Note: I preached Sunday on Jesus’ Parable of the Good Samaritan (Luke 10:25-37). In the
applications, I drew from Rodney Stark’s The
Rise of Early Christianity to illustrate how early Christians followed the teaching
of Jesus on loving their neighbors by rejecting infanticide.
“Which now of these three, thinkest thou, was neighbour unto him that fell
among the thieves? And he said, He that shewed mercy on him. Then said Jesus
unto him, Go, and do thou likewise” (Luke 10:36-37).
Christians took care of the weakest and most vulnerable. This included the fact that they would not
practice abortion and infanticide. They
saw this as an integral part of loving one’s neighbor.
Rodney Stark in The
Rise of Christianity (Harper One, 1996) is insightful on this subject. He notes in particular how in the
pre-Christian world infanticide was common among pagans: “Seneca regarded the drowning of children at
birth as both reasonable and commonplace” (this and other quotes below from p.

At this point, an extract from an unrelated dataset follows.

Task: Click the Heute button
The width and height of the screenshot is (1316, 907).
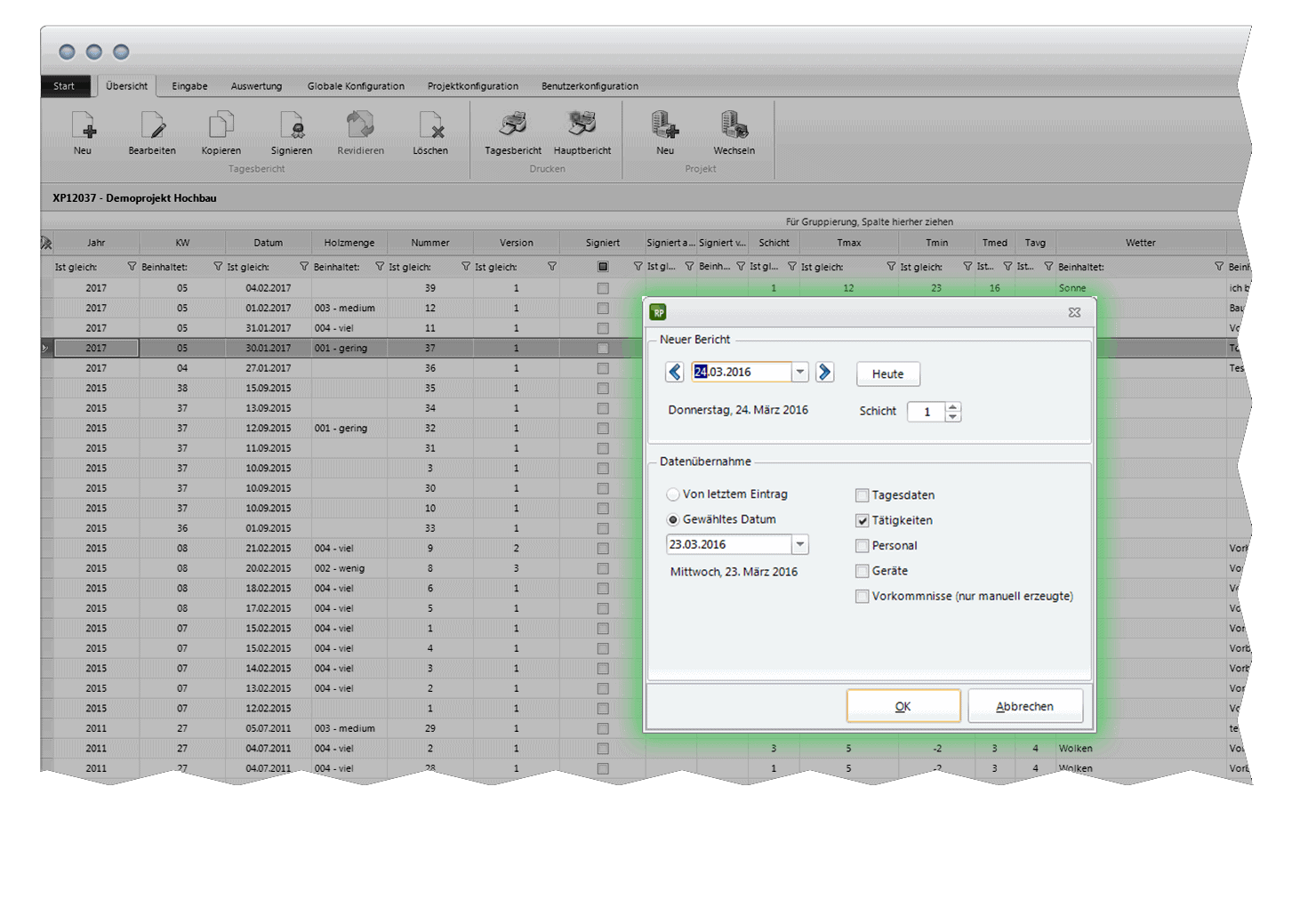Action: coord(888,373)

118). The Roman historian Tacitus
condemned the “Jewish” teaching that it was sinful to kill an unwanted child as
but another of their “sinister and revolting” practices.
He notes that it was common for pagans to expose unwanted
children out of doors where anyone who wanted could take the child and rear it
or, if unwanted, the child would fall victim to the elements or to animals and
birds. This practice was justified by
society including its leading philosophers:
Both Plato and Aristotle recommended
infanticide as legitimate state policy.
The Twelve Tables—the earliest known legal code, written about 450 B. C.
E.—permitted a father to expose any female infant and any deformed or weak male
infant.
Stark describes a recent archaeological excavation in the
ancient city of Ashkelon in which the researchers reported making “a gruesome
discovery in the sewer that ran under the bathhouse…the sewer had been clogged
with refuse sometime in the sixth century A. D.
When we excavated and dry-sieved the desiccated sewage, we found [the]
bones … of nearly 100 little babies apparently murdered and thrown into the
sewer.”
It is assumed that nearly all those little bodies were girls.
It was the Christian view of the sanctity of life but also
their view of loving their weakest and most defenseless neighbors that led them
to reject pagan practices and to influence the cultures in which they lived,
likewise, to see such practices as vile and reprehensible.